Assignment
Report every line of the entries that contains the word "Switch".
START Dataset entries
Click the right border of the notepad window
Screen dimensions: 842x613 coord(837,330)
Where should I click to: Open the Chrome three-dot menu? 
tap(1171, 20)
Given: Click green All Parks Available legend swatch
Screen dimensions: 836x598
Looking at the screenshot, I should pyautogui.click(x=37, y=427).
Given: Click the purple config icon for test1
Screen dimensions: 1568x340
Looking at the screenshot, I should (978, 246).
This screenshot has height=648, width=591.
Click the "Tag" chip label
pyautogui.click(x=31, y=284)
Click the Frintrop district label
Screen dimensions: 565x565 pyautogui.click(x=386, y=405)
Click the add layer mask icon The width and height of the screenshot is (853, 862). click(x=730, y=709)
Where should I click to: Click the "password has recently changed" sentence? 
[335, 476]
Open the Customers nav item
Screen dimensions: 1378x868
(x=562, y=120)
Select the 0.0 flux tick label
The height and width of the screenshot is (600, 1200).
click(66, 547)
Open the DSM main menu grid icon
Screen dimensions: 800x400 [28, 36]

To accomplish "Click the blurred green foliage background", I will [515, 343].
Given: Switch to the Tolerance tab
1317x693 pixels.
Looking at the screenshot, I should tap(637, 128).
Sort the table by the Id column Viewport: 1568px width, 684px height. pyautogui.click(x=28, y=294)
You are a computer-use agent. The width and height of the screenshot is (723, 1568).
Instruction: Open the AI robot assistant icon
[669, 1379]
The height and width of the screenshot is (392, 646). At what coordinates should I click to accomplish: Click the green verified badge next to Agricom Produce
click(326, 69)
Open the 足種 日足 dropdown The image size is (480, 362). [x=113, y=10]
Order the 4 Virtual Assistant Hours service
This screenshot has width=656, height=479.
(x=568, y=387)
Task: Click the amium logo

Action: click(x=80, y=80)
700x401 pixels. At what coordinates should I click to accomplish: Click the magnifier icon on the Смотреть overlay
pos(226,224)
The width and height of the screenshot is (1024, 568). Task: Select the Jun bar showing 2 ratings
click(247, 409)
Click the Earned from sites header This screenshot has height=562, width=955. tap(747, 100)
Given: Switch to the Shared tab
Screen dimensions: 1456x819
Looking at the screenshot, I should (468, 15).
END Dataset entries
Response below
Given: Switch to the Tolerance tab
Given: Switch to the Shared tab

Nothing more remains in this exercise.